O recado é do presidente da Corte, Carlos Ayres Britto, que julgou seis parlamentares gaúchos acusados de usar albergues na captação ilícita de votos. Apenas dois deles, o deputado federal Pompeo de Mattos e o estadual Paulo Burmann, ambos do PDT, sofreram punição simbólica: ficaram impedidos de concorrer por três anos.
A decisão conta a partir da data da última eleição e, na prática, perde a validade no próximo dia 3 de outubro, permitindo que os parlamentares concorram nas eleições de 2010. Mesmo assim, Ayres Britto alertou que, daqui para frente, o tribunal será mais rígido. As novas mudanças aprovadas na Lei Eleitoral já proíbem a doação de brindes aos eleitores, apesar de não fazer referência específica a albergues.

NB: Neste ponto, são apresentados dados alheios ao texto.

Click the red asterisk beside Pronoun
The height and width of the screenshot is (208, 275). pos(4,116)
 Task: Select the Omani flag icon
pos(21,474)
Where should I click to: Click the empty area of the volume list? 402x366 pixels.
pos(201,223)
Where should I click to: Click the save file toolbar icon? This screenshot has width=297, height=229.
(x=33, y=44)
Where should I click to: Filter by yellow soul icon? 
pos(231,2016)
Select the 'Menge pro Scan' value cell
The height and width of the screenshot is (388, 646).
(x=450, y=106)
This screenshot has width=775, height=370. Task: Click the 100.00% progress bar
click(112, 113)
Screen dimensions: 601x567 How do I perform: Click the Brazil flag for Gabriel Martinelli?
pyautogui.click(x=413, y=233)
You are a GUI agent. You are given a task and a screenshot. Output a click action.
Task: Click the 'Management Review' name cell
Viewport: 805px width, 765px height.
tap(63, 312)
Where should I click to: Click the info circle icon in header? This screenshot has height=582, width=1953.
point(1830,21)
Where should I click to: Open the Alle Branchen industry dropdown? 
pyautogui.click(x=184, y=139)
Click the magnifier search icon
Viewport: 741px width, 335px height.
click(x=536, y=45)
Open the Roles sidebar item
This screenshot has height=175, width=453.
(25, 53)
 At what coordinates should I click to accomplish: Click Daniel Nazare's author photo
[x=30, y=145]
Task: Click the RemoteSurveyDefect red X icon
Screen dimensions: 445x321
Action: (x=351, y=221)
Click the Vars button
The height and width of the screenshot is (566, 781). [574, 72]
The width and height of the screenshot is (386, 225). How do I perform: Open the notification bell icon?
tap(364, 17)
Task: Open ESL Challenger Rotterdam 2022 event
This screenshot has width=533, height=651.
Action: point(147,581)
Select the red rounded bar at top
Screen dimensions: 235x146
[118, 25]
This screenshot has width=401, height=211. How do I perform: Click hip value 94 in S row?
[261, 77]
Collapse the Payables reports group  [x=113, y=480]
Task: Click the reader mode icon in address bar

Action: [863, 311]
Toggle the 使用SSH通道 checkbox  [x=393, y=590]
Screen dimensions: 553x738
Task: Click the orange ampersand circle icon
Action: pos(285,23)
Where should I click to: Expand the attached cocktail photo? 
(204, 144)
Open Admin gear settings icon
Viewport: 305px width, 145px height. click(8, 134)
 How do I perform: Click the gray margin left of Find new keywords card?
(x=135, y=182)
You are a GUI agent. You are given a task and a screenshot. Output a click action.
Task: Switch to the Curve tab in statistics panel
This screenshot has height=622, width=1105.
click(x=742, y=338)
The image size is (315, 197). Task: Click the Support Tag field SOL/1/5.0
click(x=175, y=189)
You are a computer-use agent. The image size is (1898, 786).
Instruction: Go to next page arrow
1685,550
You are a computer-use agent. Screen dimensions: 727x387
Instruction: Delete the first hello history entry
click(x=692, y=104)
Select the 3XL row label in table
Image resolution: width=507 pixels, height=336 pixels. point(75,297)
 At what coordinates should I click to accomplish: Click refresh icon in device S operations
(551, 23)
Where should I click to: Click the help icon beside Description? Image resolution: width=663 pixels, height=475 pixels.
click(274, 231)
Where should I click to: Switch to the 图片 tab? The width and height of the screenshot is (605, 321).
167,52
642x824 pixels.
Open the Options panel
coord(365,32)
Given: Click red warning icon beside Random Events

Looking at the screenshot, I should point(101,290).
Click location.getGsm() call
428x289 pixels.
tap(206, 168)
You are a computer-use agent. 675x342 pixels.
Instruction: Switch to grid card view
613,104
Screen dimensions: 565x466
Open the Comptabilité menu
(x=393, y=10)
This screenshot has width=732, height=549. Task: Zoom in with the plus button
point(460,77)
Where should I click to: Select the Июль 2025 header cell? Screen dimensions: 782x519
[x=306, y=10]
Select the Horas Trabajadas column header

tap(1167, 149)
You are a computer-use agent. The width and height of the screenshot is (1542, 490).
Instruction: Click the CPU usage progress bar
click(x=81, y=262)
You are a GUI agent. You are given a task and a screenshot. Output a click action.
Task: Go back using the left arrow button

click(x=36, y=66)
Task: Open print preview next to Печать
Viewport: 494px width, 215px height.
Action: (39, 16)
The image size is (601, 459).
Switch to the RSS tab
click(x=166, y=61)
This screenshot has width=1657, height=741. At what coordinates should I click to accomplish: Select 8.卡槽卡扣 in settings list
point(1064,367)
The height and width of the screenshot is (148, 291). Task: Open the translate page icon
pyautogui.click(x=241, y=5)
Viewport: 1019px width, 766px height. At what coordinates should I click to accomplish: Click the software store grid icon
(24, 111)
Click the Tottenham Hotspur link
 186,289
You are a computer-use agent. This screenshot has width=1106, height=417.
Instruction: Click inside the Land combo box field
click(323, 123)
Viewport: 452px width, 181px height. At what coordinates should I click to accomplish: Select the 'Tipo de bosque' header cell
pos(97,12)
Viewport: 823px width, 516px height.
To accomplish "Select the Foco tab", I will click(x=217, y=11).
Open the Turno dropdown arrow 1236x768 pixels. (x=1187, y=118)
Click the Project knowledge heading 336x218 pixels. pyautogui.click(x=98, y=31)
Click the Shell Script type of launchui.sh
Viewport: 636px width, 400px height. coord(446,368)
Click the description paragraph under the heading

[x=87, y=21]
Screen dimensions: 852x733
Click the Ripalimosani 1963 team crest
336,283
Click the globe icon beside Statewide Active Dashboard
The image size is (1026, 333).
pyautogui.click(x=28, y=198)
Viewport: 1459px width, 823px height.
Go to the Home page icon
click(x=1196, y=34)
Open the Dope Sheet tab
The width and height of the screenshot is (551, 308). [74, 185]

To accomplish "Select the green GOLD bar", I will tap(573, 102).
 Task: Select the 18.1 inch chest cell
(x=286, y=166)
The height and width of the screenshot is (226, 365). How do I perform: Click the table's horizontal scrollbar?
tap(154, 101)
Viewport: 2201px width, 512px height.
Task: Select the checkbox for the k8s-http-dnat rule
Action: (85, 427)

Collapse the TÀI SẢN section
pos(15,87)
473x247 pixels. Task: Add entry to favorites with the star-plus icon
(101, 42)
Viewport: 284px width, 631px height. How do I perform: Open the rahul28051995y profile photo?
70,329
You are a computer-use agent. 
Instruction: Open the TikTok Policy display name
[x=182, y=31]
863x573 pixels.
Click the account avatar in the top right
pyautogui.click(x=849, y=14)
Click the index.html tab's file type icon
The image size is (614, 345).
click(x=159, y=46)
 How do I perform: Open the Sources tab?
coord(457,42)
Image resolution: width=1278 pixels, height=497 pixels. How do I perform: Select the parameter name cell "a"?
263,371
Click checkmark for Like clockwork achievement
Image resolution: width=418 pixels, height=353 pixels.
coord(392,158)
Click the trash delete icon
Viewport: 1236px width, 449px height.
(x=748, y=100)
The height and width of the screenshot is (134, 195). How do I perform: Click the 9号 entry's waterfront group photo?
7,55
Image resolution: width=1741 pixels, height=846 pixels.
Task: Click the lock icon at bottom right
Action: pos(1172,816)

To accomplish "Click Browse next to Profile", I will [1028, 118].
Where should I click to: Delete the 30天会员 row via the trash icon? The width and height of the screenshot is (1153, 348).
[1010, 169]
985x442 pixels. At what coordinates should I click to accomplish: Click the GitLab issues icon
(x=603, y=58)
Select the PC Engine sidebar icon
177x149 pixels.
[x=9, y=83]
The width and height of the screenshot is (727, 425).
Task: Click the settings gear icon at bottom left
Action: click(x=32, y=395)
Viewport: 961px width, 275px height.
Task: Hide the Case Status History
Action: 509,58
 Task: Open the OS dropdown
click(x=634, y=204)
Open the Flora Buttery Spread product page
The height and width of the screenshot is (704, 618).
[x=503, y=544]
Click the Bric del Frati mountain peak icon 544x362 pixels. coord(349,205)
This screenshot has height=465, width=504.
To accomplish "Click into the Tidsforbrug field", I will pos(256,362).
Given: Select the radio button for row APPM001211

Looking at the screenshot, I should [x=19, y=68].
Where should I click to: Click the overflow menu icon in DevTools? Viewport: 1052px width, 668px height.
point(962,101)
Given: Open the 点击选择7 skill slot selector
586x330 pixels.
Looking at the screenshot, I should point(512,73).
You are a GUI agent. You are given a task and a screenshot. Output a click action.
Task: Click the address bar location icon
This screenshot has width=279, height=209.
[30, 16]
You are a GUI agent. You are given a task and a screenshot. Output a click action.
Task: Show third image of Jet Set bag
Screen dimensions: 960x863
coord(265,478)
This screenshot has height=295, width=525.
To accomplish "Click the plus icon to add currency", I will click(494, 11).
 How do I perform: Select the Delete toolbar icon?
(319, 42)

Essa foi a primeira vez que o TSE analisou uma questão como essa. Por isso, os ministros argumentaram que não seria adequado cassar os mandatos no decorrer da legislatura.
Só a partir da eleição de 2006, o caso passou a ser questionado pelo Ministério Público Eleitoral do Rio Grande do Sul. Pelo menos seis parlamentares gaúchos já desistiram de manter os albergues que têm como finalidade exclusiva a ajuda humanitária.
– Os fatos são graves. Trata-se de inundar albergues com práticas massivas eleitorais – avaliou o ministro Joaquim Barbosa.
Há seis meses os casos dos deputados albergueiros compõem a pauta do tribunal, todas as terças e quintas.